_Input for this task_
*** Begin section ***

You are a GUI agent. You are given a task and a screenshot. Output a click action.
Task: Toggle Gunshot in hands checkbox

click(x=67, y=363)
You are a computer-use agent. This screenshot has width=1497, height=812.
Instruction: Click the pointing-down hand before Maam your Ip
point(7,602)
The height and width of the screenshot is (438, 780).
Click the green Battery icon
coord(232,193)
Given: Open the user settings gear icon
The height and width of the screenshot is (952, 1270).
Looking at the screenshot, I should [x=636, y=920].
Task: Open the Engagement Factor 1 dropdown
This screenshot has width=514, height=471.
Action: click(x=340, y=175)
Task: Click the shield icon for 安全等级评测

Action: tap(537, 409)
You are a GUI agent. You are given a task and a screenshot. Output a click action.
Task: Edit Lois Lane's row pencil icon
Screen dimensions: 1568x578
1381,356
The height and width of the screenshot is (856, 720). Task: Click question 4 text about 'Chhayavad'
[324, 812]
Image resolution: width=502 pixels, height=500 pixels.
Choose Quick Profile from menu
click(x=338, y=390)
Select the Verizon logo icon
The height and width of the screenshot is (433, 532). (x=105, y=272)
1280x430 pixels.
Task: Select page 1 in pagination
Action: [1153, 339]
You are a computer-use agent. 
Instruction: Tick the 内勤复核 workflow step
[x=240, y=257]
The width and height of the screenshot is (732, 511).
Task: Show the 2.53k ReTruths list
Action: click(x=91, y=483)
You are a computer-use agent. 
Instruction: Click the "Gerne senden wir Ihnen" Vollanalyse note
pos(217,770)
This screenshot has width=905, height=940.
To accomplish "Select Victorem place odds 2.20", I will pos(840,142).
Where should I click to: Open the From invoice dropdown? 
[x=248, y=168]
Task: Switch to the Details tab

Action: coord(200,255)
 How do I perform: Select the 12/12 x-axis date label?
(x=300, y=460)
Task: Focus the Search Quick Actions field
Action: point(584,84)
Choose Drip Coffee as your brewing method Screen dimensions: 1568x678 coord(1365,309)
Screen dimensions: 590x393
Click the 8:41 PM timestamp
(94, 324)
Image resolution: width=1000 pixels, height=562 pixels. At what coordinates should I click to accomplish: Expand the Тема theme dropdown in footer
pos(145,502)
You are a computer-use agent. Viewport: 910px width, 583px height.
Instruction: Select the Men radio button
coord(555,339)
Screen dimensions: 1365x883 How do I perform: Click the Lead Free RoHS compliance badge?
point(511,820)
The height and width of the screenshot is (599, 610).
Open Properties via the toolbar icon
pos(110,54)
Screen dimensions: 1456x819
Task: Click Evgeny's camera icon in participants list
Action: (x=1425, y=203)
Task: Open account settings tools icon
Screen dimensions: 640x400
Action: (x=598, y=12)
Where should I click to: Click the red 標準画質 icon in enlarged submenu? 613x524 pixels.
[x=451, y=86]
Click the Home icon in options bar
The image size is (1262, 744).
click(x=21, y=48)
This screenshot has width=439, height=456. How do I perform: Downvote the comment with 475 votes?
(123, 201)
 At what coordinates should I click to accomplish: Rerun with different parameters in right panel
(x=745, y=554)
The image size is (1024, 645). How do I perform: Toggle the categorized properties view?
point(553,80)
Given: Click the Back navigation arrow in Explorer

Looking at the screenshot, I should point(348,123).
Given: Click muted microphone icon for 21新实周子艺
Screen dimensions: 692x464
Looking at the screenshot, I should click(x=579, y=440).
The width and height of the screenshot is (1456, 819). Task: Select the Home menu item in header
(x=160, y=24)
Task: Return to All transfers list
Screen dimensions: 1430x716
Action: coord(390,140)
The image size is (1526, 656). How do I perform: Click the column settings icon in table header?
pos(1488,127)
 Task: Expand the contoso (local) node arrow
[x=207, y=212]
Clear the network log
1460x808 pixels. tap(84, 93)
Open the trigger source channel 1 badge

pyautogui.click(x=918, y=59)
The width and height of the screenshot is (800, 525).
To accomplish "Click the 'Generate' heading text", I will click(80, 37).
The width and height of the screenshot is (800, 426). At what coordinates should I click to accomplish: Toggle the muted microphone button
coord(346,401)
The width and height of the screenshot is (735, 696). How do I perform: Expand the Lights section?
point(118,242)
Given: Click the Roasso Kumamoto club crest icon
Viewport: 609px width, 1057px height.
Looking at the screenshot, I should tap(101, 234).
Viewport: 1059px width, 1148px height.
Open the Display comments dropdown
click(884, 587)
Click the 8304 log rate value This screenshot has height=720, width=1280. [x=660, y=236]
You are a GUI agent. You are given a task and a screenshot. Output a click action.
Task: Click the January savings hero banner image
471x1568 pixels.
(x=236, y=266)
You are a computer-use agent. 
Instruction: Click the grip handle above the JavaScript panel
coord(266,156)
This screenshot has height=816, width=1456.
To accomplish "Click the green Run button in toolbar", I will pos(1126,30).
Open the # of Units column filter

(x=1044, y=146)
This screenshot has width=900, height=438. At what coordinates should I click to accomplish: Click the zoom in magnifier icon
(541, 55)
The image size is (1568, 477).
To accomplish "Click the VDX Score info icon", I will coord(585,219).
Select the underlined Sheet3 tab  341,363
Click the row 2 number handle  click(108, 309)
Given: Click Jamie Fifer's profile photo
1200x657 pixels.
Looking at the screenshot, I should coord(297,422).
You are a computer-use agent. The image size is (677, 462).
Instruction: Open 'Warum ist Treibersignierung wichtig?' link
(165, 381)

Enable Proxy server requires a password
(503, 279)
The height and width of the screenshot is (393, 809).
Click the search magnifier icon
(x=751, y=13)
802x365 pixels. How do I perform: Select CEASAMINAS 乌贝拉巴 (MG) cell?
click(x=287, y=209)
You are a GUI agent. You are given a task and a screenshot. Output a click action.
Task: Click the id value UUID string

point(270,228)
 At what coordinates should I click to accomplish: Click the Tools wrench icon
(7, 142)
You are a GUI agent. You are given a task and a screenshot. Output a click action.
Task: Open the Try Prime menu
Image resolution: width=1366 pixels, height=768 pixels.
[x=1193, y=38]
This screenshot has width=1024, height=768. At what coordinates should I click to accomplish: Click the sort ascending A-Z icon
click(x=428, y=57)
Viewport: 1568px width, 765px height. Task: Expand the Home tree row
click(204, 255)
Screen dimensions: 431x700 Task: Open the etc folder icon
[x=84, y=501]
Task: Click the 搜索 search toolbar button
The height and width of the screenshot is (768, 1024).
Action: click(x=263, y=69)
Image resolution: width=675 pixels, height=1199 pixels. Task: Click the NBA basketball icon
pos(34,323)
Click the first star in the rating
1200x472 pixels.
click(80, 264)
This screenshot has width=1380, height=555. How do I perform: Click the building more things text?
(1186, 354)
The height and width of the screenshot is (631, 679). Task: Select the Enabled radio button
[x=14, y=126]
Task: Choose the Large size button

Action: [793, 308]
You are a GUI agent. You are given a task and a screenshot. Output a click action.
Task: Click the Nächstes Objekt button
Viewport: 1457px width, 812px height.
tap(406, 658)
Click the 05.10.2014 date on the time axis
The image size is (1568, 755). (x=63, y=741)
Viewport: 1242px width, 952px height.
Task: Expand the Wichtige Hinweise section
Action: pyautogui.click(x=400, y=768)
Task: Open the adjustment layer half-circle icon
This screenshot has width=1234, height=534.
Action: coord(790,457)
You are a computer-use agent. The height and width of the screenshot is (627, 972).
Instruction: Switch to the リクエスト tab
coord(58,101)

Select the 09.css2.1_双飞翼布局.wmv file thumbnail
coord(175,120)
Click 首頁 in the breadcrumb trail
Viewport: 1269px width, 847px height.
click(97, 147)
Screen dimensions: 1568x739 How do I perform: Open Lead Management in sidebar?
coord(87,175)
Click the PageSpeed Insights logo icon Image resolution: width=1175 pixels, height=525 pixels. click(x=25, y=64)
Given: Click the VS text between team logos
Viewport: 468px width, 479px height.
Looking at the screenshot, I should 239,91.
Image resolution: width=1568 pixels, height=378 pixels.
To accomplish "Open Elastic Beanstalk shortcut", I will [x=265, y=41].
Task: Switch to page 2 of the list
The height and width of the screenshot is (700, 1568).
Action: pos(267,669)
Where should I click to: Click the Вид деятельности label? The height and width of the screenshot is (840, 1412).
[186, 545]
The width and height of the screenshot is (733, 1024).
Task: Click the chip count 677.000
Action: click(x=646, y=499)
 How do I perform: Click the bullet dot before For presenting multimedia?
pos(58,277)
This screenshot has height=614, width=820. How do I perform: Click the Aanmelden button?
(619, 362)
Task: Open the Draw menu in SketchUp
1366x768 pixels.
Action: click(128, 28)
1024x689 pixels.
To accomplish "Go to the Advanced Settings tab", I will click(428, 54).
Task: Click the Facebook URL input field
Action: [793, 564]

*** End section ***

_Task item_
The answer must be every line from the records above that contains the word "computer", copied in full.

_Solution to this task_
You are a computer-use agent. This screenshot has width=1497, height=812.
You are a computer-use agent. 
You are a computer-use agent. 
You are a computer-use agent. Viewport: 910px width, 583px height.
You are a computer-use agent. 
You are a computer-use agent. The image size is (677, 462).
You are a computer-use agent. The height and width of the screenshot is (627, 972).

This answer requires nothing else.